Joseph Phelps Vineyards is located at 200 Taplin Road about a third of a mile in from the Silverado Trail on the east side of Napa Valley not far from the town of St. Helena. The winery was founded in 1973 by Napa wine pioneer, Joseph Phelps and in mid 2022 sold to France based Moët Hennessy Louis Vuitton SE (LVMH), a lifestyle and luxury company. LVMH’s reach is truly global, but in Napa Valley, the company also owns Newton Vineyard, the majority of Colgin Estate and owns and operates Domain Chandon. After purchasing the winery, LVMH began to make a number of additional upgrades to the hospitality space.
Like a number of other vintners in the valley, Joseph came to wine from another industry. For nearly 20 years he ran and built one of the largest private construction companies based in the USA, Hensel Phelps Construction (still very much in operation and today an employee-owned company). The company was founded by Joe’s father Abe Hensel in Greeley Colorado in 1937 with an early focus on home building and remodeling. Over the decades contracts have become bigger and bigger and now they are involved in large scale commercial projects covering a wide variety of industries in both government and the private sector. Their corporate headquarters are still based in Greeley but now with 9 offices/branches located throughout the United States.

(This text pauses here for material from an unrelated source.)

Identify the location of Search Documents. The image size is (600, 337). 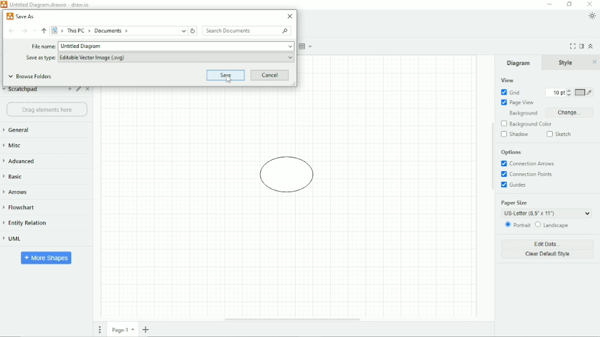
(246, 31).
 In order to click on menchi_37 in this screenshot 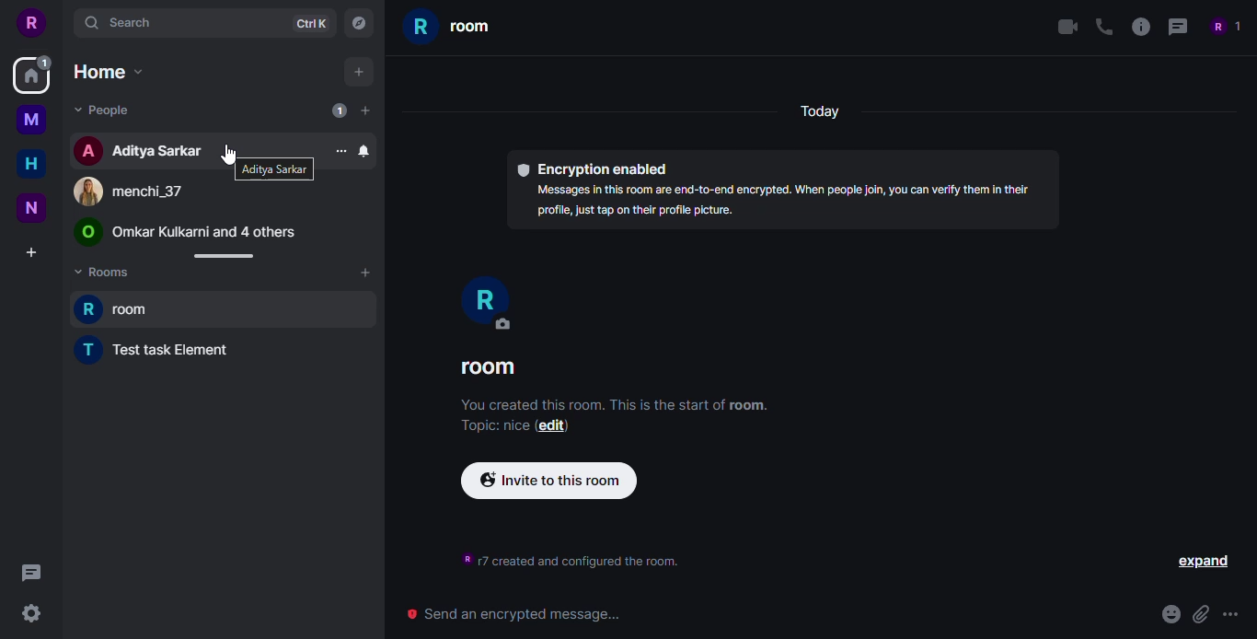, I will do `click(126, 192)`.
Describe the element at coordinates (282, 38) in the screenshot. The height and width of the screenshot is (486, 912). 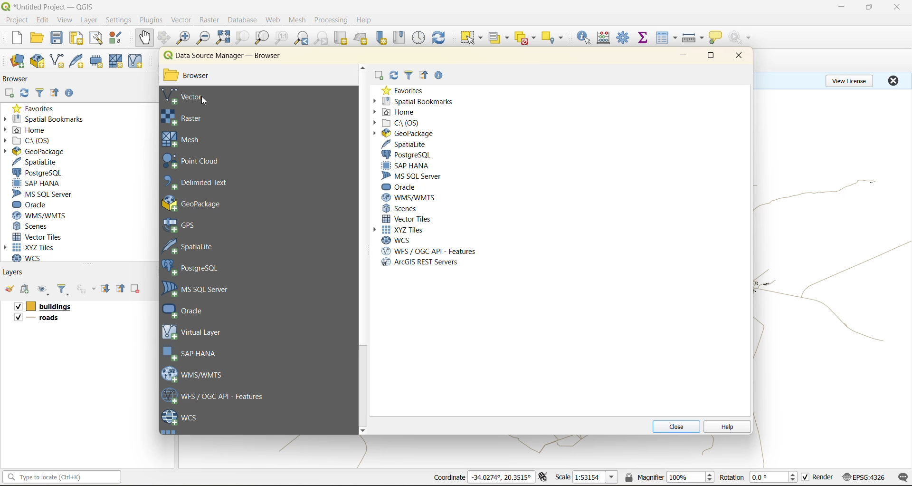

Joe joined his father at the company in 1952 and was the company president and general manager by 1957. One of Joe’s projects was to work on building the BART system in the San Jose Bay Area (Bay Area Rapid Transit). Other projects included building a launch pad for NASA and a protective exterior for the Pentagon post 9/11. During his time in the Bay Area, he would often visit the Napa Valley.
A banker informed him of several potential winery projects in Napa and Sonoma. One of the projects was to build Souverain Winery in the Napa Valley (now Rutherford Hill Winery). After this project Joseph became interested in purchasing his own property in the valley. He initially acquired about 15 acres on the corner of Zinfandel Lane and the Silverado Trail in 1972. In 1973 he acquired 600+ acres of land which at the time was a cattle ranch (no grapes were planted on site at that time). A clear remnant of this ranch is the metal cattle guard you cross when you first enter their driveway off of Taplin Road.
Joseph Phelps began planting grapes including varieties such as Riesling, Gewürztraminer and Pinot Noir among others. Long time wine enthusiasts of Joseph Phelps will remember early bottlings of Johannesburg Riesling. Their first vintage of this in 1973 was made from purchased fruit, from the Stanton Vineyard in Yountville. They ultimately discovered these grapes were not suited to the particular climate of this part of the valley and they changed over to other varieties – namely Bordeaux based red varieties. Initially their production was a majority white wines – over the years that changed and today they focus on wines produced from Bordeaux red varietals.
The first vintage of Joseph Phelps in 1973 was not made on site (the winery was not yet completed), rather it was made at Heitz Cellars located at the end of Taplin Road past the Phelps driveway. Pioneer, Walter Schug (founder of Schug Winery in neighboring Sonoma County) was hired and played an instrumental role in the early vintages of the Phelps’ wines and oversaw the planting of their first vineyards. Phelps has had only several wine makers in their history including Craig Williams. Despite only 50+ years since the winery was built, this era was the “early” days in Napa’s modern wine history when there were few physical wineries located in the valley. Joseph Phelps received Napa winery permit number 26.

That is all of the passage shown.